A radical Financial Services bill, drawn up by former chancellor and Tory leadership contender Rishi Sunak, will be published on Wednesday. It will pave the way for ministers to be able to “call in” regulatory decisions made by the BoE that they do not like.

Nadhim Zahawi, who succeeded Sunak as chancellor this month, will endorse Sunak’s plan for a more “growth-focused” approach to City regulation in his Mansion House speech on Tuesday.

Boris Johnson, outgoing prime minister, is said by allies to be particularly “impatient” with regulators following their resistance to reforms to the EU’s so-called “Solvency II” regime, intended to loosen capital rules for insurance companies to release cash for infrastructure projects.

Pro-Brexit politicians including Johnson, Sunak and Zahawi believe that sweeping away EU rules governing the City will create a “nimble” new regime and unlock funds for investment. But Andrew Bailey, BoE governor, wants to ensure it does not increase risk.

Sunak set out his approach in a “Brexit manifesto”, talking of a “Big Bang 2.0” which would “help investors and insurers put money into assets like infrastructure that stimulate growth and will reap long-term rewards”.

He said: “We will finish the job of ending the EU system where ultimate power lies with faceless regulators and vest that power in our sovereign parliament.”

Bailey is resisting what he regards as meddling by ministers. “Bailey isn’t too happy,” admitted one senior government official involved in drawing up the new regime.

Bailey this month told MPs at the Treasury committee that he opposed any changes that would undermine the stability of financial regulation. “The independence of the regulators is important because much of our international standing depends on this,” he said.

Regulators have been given a new secondary objective of promoting “growth and competitiveness”, alongside ensuring companies are safe and financial stability is maintained.

But it is the “call in” powers in the Financial Services bill which have created the biggest concern at the BoE — Bailey fears regulators would constantly have politicians looking over their shoulder.

One senior official close to the tense negotiations between the Treasury and BoE said the “call in” powers would only be used “in exceptional circumstances”.

The official added: “All regulators want to be unaccountable. We are not talking about over-ruling them, but asking them to look again at something. The alternative would be that we just pass primary legislation to require them to do something. We are trying to avoid that.”

The Treasury told the FT that the legislation would “enhance the competitiveness of UK financial services by supporting the effective use of capital to boost economic growth and jobs”.

A spokesman added: “We are working closely with the regulators to deliver a new, coherent and agile regulatory regime that seizes the benefits of Brexit to deliver for individuals and businesses.”

The new rules follow protracted wrangling between the government and the BoE’s Prudential Regulation Authority, which has warned that reforms to Solvency II — which would release some capital and loosen the rules on where firms can invest — cannot be a “free lunch” for insurers. It argues the regime must be tightened in other areas to protect policyholders.

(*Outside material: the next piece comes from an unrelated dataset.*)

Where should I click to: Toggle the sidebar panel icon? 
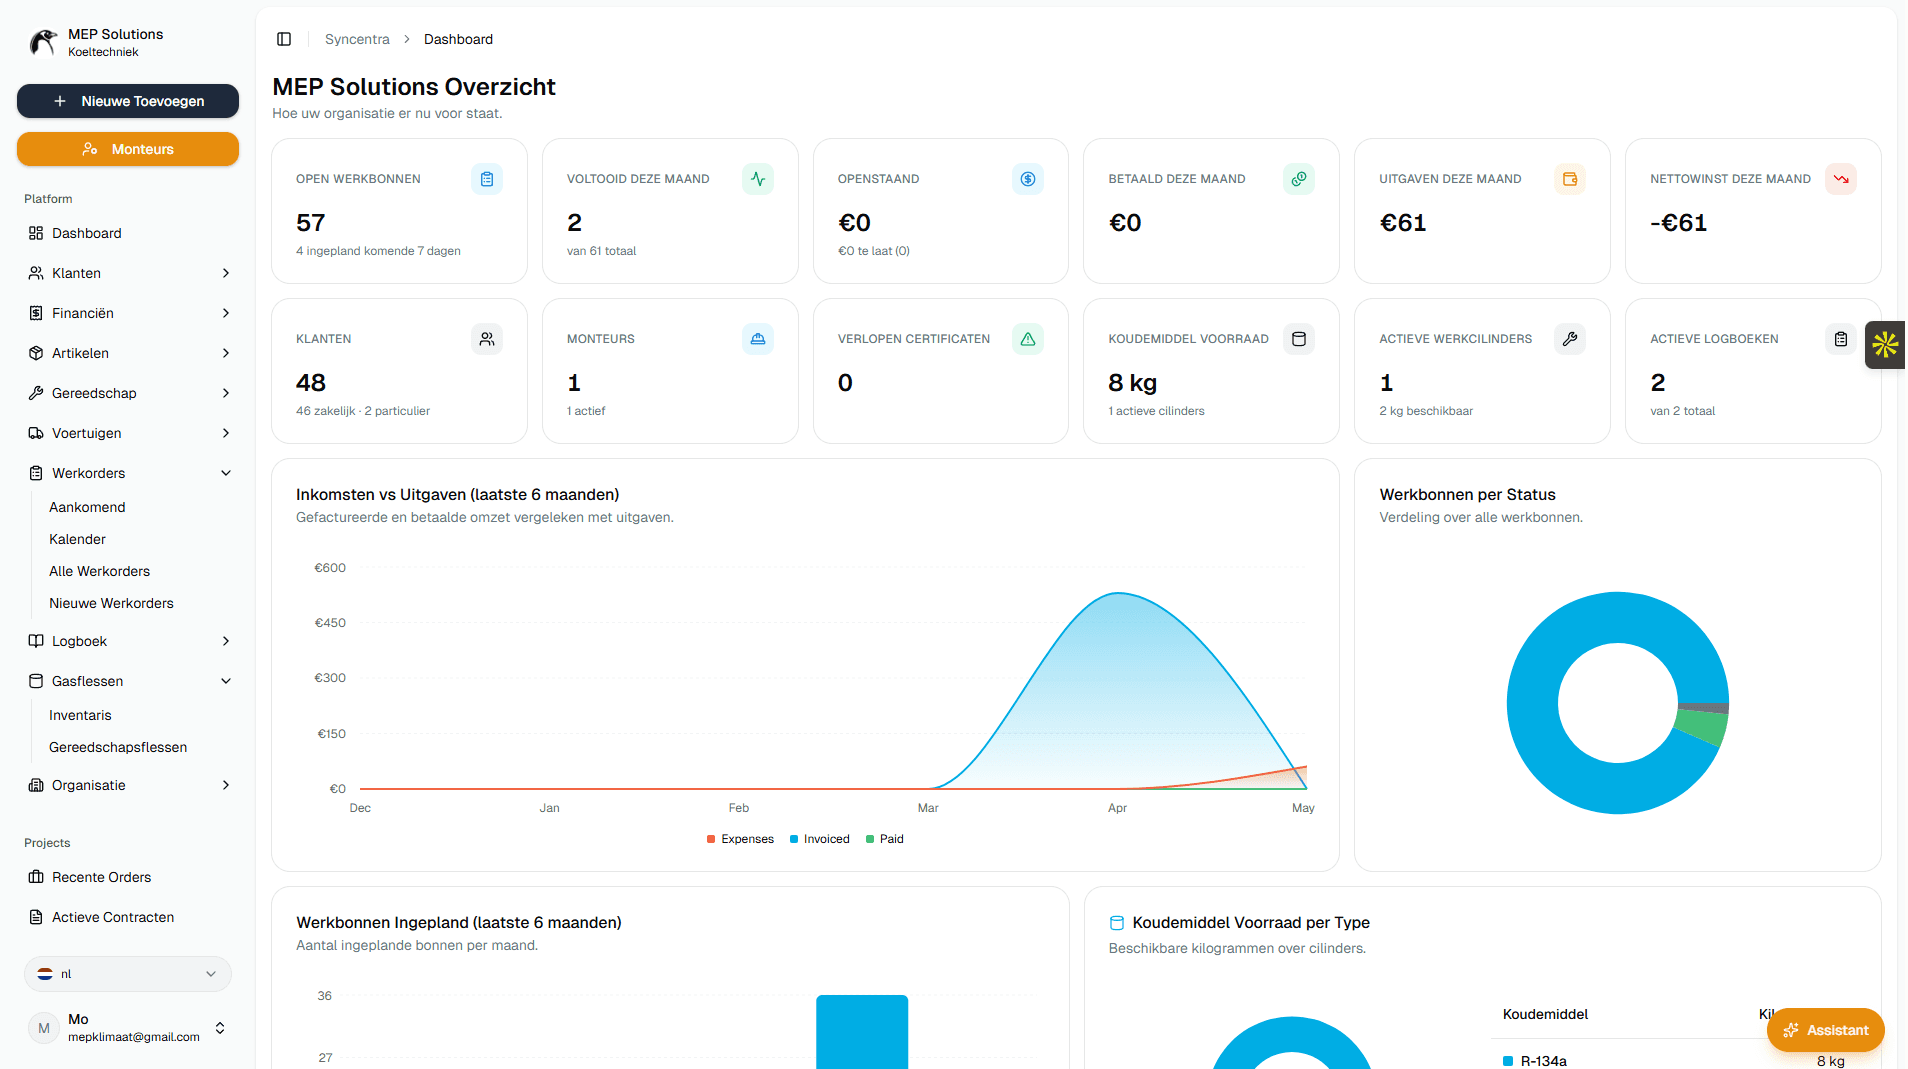coord(284,39)
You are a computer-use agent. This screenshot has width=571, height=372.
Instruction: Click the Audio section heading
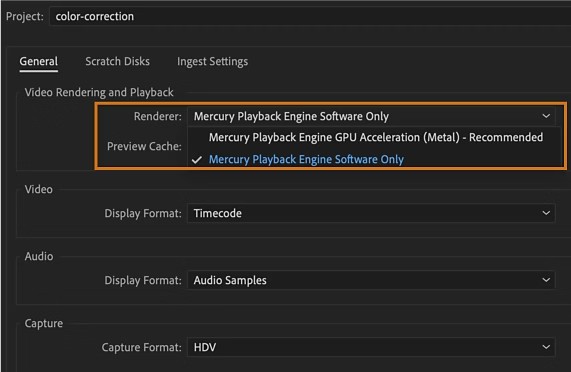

But City of London executives have grown increasingly frustrated with what they see as a slow and overly cautious approach taken by the financial regulators since Brexit.

One senior executive said: “The regulators here appear to be growing more European with every day. The slowness and caution are not helping the industry at all. They are taking a line by line approach. the expectation had been that the UK would take a far more free market approach.”

One said that having a “call in” option could see the government intervene where regulators were dragging their feet, saying that “if regulators are not nimble or innovative then they should be pushed to be so”.